Records to use:
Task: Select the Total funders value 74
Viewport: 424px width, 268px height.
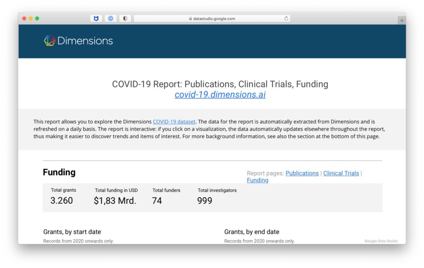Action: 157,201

---

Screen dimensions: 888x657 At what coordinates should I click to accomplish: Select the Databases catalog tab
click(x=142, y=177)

Short exercise: Can you write out the rows between the lines holding "Task: Select the Total funders value 74" and "Action: 157,201", inclusive, in full, scaling only the answer coordinates by 0.45 and rounding each to a whole number with halves rounded up, and leaving the pictures out?

Solution for this exercise:
Task: Select the Total funders value 74
Viewport: 424px width, 268px height.
Action: 71,90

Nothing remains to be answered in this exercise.